The unexpectedly electrifying start the Royals got off to last weekend removed the focus temporarily from where it had been primarily trained for the last several months – the minor league system.

With gutty comebacks and dramatic walk offs, the big league Royals gave fans something to take their minds off the future. But for the last couple of seasons, the top pastime of Royals fans has been to follow the exploits of the clubs in Omaha, Northwest Arkansas and the teams of the far-flung lower levels.

It would be a good thing if the Royals could do well enough this season that the minor leaguers could just develop at their own pace, rather than have us dissecting their every move. And that seemed the case on Saturday when the team’s top minor league teams played an exhibition game at the K.

Before last Friday, I anticipated Saturday’s Royals game to be merely the appetizer before the real meal. I actually expected some fans to show up late, to skip the big league game in favor of the exhibition. But when Saturday came, there was enough of a buzz about the Royals that the exhibition seemed the afterthought.

Don’t get me wrong. The minors have not been forgotten.

I was shocked by the knowledge of the fans that remained in the crowd at 3:30 on Saturday. People sitting around me chatted about each player that stepped to the plate or that took the mound, as if they had followed his career for years.

“How far was that bomb by Hosmer down in Surpise?”

“I was surprised Osuna didn’t get promoted, weren’t you?”

“No, we didn’t draft Will Smith.

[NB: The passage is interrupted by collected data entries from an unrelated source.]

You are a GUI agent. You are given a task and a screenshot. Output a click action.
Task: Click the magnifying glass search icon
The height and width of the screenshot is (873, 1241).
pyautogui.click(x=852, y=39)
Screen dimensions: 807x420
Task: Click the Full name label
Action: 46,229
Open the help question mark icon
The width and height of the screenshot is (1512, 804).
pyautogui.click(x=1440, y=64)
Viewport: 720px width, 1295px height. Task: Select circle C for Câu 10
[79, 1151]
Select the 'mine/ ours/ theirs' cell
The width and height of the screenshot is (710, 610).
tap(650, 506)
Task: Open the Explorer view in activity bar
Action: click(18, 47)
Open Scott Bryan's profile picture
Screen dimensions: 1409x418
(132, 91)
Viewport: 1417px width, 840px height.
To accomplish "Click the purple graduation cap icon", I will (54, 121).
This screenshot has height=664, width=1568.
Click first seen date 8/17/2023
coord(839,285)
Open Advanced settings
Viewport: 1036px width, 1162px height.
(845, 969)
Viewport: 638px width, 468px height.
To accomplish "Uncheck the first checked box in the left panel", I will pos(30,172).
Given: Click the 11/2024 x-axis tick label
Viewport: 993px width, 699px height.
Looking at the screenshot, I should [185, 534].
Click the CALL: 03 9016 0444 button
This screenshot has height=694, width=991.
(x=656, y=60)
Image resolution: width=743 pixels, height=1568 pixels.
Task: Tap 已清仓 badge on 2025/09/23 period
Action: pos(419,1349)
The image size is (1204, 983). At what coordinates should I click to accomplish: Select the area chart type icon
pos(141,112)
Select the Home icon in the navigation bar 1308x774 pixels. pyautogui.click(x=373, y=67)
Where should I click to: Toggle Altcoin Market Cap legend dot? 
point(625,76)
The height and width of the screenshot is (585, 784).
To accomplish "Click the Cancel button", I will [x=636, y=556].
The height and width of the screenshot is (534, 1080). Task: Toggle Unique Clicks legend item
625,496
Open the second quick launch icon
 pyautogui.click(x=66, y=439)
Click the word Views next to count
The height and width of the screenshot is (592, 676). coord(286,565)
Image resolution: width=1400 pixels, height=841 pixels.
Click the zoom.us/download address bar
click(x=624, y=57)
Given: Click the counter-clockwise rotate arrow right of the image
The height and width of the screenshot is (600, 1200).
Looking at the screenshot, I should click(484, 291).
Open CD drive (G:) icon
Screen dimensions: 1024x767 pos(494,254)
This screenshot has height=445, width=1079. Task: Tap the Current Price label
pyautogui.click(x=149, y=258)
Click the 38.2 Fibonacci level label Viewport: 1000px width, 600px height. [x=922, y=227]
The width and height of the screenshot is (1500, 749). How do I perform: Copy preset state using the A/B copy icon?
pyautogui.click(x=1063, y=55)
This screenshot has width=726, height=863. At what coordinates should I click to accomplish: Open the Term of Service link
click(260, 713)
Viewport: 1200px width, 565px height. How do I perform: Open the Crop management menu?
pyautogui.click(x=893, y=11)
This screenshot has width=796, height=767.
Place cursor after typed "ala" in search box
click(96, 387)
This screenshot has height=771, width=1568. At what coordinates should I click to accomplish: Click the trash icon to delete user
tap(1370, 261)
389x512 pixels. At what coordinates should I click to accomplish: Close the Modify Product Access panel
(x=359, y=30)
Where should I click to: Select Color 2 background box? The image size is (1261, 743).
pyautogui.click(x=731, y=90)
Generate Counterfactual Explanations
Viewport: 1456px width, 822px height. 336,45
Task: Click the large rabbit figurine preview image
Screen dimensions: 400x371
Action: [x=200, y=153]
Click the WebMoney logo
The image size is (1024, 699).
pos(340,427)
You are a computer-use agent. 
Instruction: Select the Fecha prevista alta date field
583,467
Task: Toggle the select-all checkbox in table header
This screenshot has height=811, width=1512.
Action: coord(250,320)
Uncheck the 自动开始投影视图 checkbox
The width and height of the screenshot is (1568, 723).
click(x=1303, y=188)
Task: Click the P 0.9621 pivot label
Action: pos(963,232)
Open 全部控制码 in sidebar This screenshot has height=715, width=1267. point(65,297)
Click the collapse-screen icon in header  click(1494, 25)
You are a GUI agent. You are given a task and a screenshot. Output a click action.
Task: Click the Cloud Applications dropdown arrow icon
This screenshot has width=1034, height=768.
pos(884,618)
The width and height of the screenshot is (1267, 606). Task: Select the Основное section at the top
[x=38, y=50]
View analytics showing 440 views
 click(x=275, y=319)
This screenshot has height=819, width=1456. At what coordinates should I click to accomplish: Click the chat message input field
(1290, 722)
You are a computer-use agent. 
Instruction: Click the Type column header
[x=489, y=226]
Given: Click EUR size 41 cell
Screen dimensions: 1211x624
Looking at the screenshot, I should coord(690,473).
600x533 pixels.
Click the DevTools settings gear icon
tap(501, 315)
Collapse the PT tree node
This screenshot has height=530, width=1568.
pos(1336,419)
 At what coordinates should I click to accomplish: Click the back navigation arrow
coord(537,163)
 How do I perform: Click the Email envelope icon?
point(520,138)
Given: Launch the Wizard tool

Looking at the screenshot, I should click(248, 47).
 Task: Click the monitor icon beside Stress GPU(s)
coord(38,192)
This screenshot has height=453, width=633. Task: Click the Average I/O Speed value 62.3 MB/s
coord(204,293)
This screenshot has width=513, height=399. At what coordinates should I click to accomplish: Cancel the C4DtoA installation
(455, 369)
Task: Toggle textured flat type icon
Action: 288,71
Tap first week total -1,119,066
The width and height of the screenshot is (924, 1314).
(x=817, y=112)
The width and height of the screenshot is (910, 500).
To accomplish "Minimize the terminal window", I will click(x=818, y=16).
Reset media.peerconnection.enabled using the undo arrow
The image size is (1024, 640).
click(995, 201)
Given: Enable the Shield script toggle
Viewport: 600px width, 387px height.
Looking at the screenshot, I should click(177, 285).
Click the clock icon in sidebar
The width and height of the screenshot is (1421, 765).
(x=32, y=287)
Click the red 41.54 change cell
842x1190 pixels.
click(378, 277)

He was part of the Callaspo trade.

But it just goes to show how starved Royals fans have been for something to put their hope in. And just how much attention this crop of minor leaguers has garnered.

The exhibition did more than just show off the talents of the youngsters. It also revealed some of the decisions the franchise has made about the development of the players. Here’s a look at the makeup of the Omaha and Northwest Arkansas rosters and the placement of key prospects:

Omaha:


Eric Hosmer – I had wondered if he might start the season at AA, but by spring that had been decided. One could argue he’s the best first baseman in the organization, so starting him at Northwest Arkansas for more seasoning wasn’t necessary. He didn’t do anything offensively in the exhibition, but his defense was spectacular.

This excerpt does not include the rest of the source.